• What to work on: Pick up the travel blog post below about flying home from Barcelona to Miami and continue it from its final sentence.

• Document section:

· · ·

The word of the day is….Surprise. Another good one? Remarkable.
After reading about the utter chaos in airports over the weekend as people rushed to return the US, we had very low expectations for our return today. In Barcelona on Sunday, our hotel announced that it was suspending its evening reception (a day earlier than they initially said they would and an hour before it was scheduled) and the breakfast buffet. A continental breakfast would be served in our room, with the staff keeping a distance of about 5 feet from hotel patrons. It wasn’t bad…hot coffee, a plate of breads and danish, a plate of cold cuts and cheeses, and all the accompaniments. We had enough left over for lunch, since unlike Europeans, we do not typically eat cold cuts for breakfast. Also on Sunday, the hotel was noticeably empty and all the staff members were wearing face masks and gloves. We were told that the military had been called in to enforce the ban on walking around the city. Everyone was to stay inside unless going to the doctor, grocery store, or pharmacy.
So this morning we got to the airport around 6:00 am for a 9:00 am flight. Lines had already formed at the counters to check in, since we couldn’t do so on line. We had an odd interaction at the check-in counter, as the woman interviewed us without asking about travel….rather, what did we do for a living, what are our favorite hobbies…topics like that. Then, she handed back our passports and boarding passes, and that was it. When we discussed it later, all we could conclude was that she wanted to talk to us for several minutes each to see if we became short of breath, which would mean we possibly had coronavirus. But the virus was never mentioned. Odd.
All the staff at Barcelona airport who passed us smiled at us, wished us a good journey…over-the-top friendliness. Airport personnel normally don’t do this, and not to this extent. The flight wasn’t sold out, as we sat in a middle row of four seats and had them all to ourselves. When we arrived in Miami, we found that only 20 people would be allowed to deplane at a time. That turned out to be our longest wait of the day, maybe 10-15 minutes. We had filled out a health questionnaire, and were led to two people who collected it and took our temperatures with a zap to the forehead. We proceeded to a passport kiosk, where we scanned them and received a paper receipt. The kiosks were readily available. When we got to immigration, we had a 10-minute wait in line and were done in a minute. From the time we deplaned until we were outside calling an Uber, only 20 minutes had passed. The Uber was three minutes away. This was exactly an hour ago, and we are in our hotel and writing a blog! Remarkable. And surprising.

· · ·

• Listed entries:
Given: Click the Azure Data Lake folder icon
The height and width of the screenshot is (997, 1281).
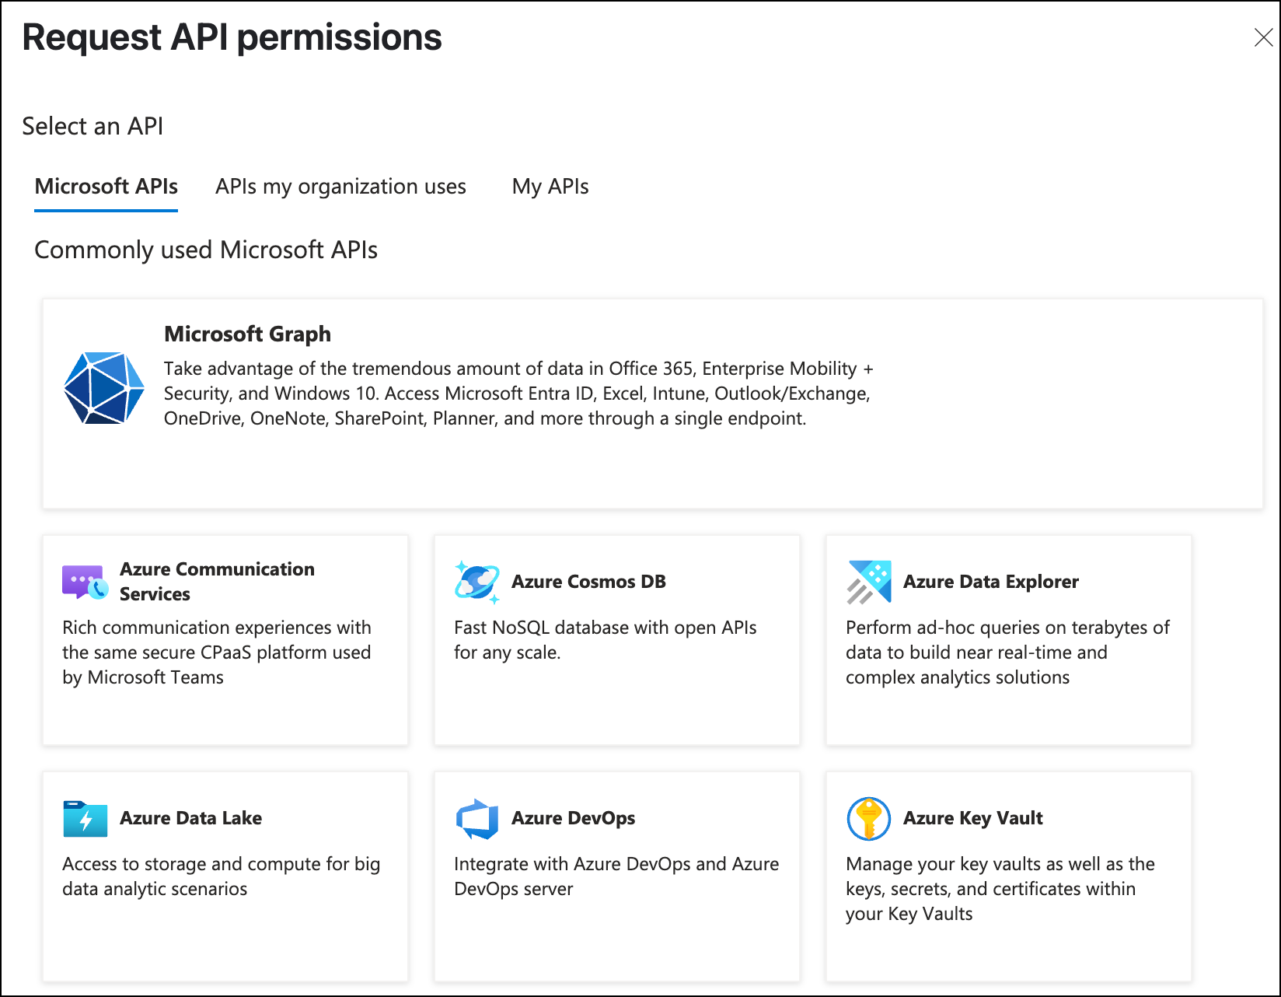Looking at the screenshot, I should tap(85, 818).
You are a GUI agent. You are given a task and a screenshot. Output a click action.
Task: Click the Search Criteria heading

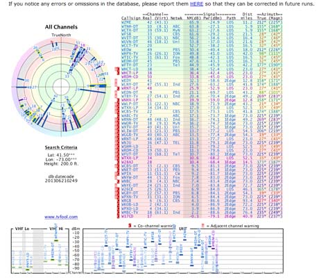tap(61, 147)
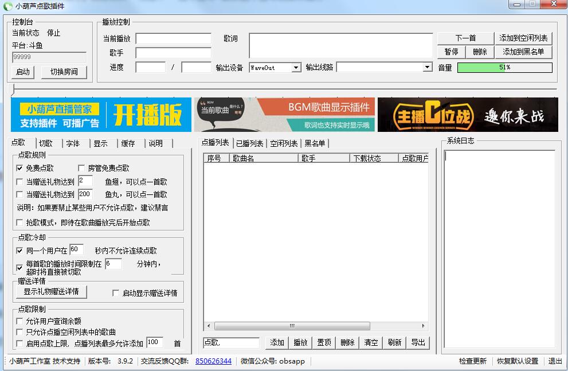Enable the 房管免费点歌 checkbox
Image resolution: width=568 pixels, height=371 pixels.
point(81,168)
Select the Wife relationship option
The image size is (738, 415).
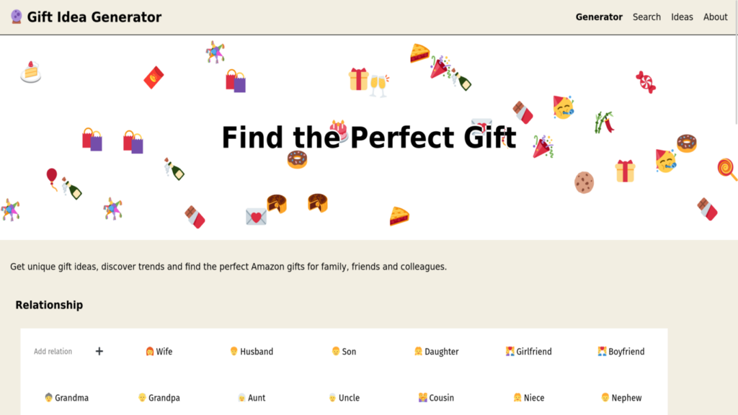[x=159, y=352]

· · ·

• Written response:
The first photo is the path in front of us, walking to the passport kiosks. Practically empty. The second is an available passport kiosk. The third and fourth are the people ahead of us to see an immigration officer. It was like the gates of heaven had opened. We had read of people waiting over six hours, jammed together in lines over the weekend. They fixed it quickly, as crowds are the easiest way to transmit coronavirus. We were treated courteously and in a friendly manner. We found out upon checking in to our hotel that the gym is still open (we are guessing not for long); the evening reception with hot food, salad, wine, and beer is still on for tonight; and the breakfast buffet runs every morning as usual. Spain’s actions were more drastic, but they have many more cases of coronavirus. The US is the last place we expected to be in the middle of March (after having been gone from the US for only 16 days), but considering these “extraordinary times” (as our pilot kept calling them), we are happy to be back and grateful that everyone made the process a painless experience.